Dr Kilian Walsh

One of the great pleasures of my job is being involved in the bestowal of PhDs! Today, Kilian Walsh (NYU) defended his PhD, which he did with Jeremy Tinker (NYU). The thesis was about the connections between galaxies and their halos. As my loyal reader knows, I find it amazing that this description of the world works at all, but it works incredibly well.

One of the puzzling results from Walsh's work is that although halos themselves have detailed properties that depend on how, where, and when they assembled their mass, the properties of the galaxies that they contain don't seem to depend on any halo property except the mass itself! So the halos have (say) spin parameters that depend on assembly time, the galaxies don't seem to have properties that depend on halo spin parameter! Or if they do, it's pretty subtle. This subject is called halo assembly bias and galaxy assembly bias; there is plenty of the former and none of the latter. Odd.

Of course the tools used for this are blunt tools, because we don't get to see the halos! But Walsh's work has been about sharpening those tools. (I could joke that he sharpens them from extremely blunt to very blunt!) For example, he figured out how to use the void probability function in combination with clustering to put stronger constraints on halo occupation models.

Congratulations Dr. Walsh!


out sick

I was out sick today.
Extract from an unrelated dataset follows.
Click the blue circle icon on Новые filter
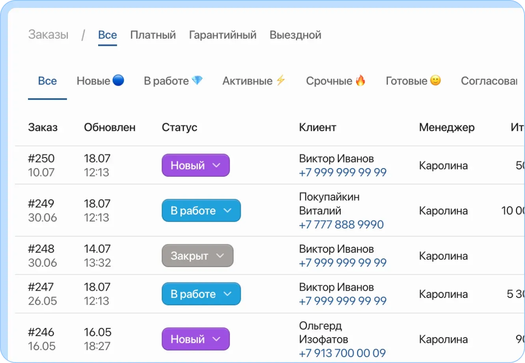[x=119, y=80]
It was bad, because I was supposed to give the kick-off talk at Novel Ideas for Dark Matter in Princeton.


what's permitted for target selection?

Because I have been working with Rix (MPIA) to help the new project SDSS-V make plans to choose spectroscopic targets, and also because of work I have been doing with Bedell (Flatiron) on thinking about planning radial-velocity follow-up observations, I find myself saying certain things over and over again about how we are permitted to choose targets if we want it to be easy (and even more importantly, possible) to use the data in a statistical project that, say, determines the population of stars or planets, or, say, measures the structural properties of the Milky Way disk. Whenever I am saying things over and over again, and I don't have a paper to point to, that suggests we write one. So I started conceiving today a paper about selection functions in general, and what you gain and lose by making them more complicated in various ways. And what is not allowed, ever!


#hackAAS at #aas233

Today was the AAS Hack Together Day, sponsored by the National Science Foundation and by the Moore Foundation, both of which have been very supportive of the research I have done, and both of which are thinking outside the box about how we raise the next generation of scientists! We had a huge group and lots happened. If you want to get a sense of the range and scope of the projects, look at these telegraphic wrap-up slides, which (as always) only paint a partial picture!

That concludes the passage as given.